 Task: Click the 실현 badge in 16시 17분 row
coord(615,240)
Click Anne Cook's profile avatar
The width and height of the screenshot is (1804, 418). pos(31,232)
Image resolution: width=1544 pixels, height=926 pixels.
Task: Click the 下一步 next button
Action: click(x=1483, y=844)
────────────────────────────────────────
Activity.
Reproduce the whole listing above exactly.

Reply.
 Task: Click the 실현 badge in 16시 17분 row
coord(615,240)
Click Anne Cook's profile avatar
The width and height of the screenshot is (1804, 418). pos(31,232)
Image resolution: width=1544 pixels, height=926 pixels.
Task: Click the 下一步 next button
Action: click(x=1483, y=844)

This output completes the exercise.